### [INSTRUCCIONES]
**1.** Según el relato de viaje, ¿qué se considera Concarneau?
**2.** Extrae del relato de viaje todo lo que va desde "Continuamos camino hasta" hasta "pena la parada.".
**3.** Continúa el relato de viaje por Pont-Aven y Concarneau a partir de donde termina.

### [FRAGMENTO DE TEXTO]
Continuamos camino hasta Pont-Aven, una pequeña localidad que algunos denominan «la ciudad de los pintores» porque allí se han instalado numerosos pintores, y con la particularidad de que entre ellos Paul Gaughin, el más conocido vivió allí mucho tiempo. Es un lugar interesante, aunque como llegamos ya pasadas las 7,30 de la tarde encontramos todo cerrado. Sin embargo valió la pena la parada.



Continuando la ruta una última visita a Concarneau, una localidad pesquera que está considerado el primer puerto atunero de Europa. Hicimos un recorrido por su zona fortificada, donde nos encontramos con el concierto de un grupo que en sus actuaciones cantaba tanto en francés como en español. Habida cuenta de que se hacía tarde, optamos por cenar en uno de los restaurantes de esa localidad, para llegar al hotel de destino directamente a dormir.

### [LISTADO DE DATOS]
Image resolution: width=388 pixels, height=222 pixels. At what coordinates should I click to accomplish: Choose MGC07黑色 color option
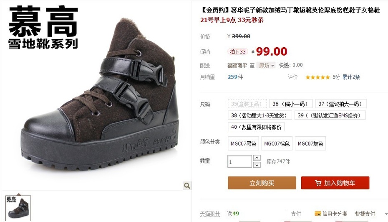(243, 144)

### [RESULTADOS POR TAREA]
**1.** El primer puerto atunero de Europa.

**2.**
Continuamos camino hasta Pont-Aven, una pequeña localidad que algunos denominan «la ciudad de los pintores» porque allí se han instalado numerosos pintores, y con la particularidad de que entre ellos Paul Gaughin, el más conocido vivió allí mucho tiempo. Es un lugar interesante, aunque como llegamos ya pasadas las 7,30 de la tarde encontramos todo cerrado. Sin embargo valió la pena la parada.

**3.**
Y precisamente esa noche, la única en que no habíamos llamado previamente al alojamiento para anunciar que llegaríamos tarde, resultó ser la de un hotel que no tenía recepción durante las 24 horas. Con lo cual al llegar nos encontramos cerrada la verja al aparcamiento. Para solucionarlo, llamamos al teléfono en que se había realizado la reserva. Pero lo único que salía en ese número era una locución en francés diciendo que la atención estaba fuera de hora. Por lo cual no me quedó mas remedio que entrar por una puerta lateral e intentar encontrar una fórmula de acceso diferente. Después de mucho buscar, encontramos la zona de recepción donde se indicaba que aquello cerraba a las 21 horas y afortunadamente allí sí que había otro teléfono (de la persona que habitualmente atiende la recepción) con la cual pude comunicarme y que me dió las instrucciones para localizar las llaves de las habitaciones en un cofre ubicado fuera de la oficina. También me facilitó una clave para la apertura de la verja, con lo cual pudimos pasar el coche. Para colmo de males, las habitaciones estaban situadas en la segunda planta, cuyo único acceso era una escalera de caracol por la que hubimos de subir las pesadas maletas. Pero, en fin, conseguimos alojarnos y dormir bien en Quimper.



A la mañana siguiente, miércoles 26, salimos pronto a desayunar, y lo hicimos en la plaza mayor, en una cafetería en la que pese a ser muy aparente, nos atendieron bastante mal. La primera visita fue a la catedral, justo enfrente de donde desayunamos, y a continuación hicimos un amplio recorrido por Quimper, que resultó ser otra pequeña ciudad muy típica de la Bretaña, con las casas con madera entrelazada, pequeñas plazas, y poco más que ver.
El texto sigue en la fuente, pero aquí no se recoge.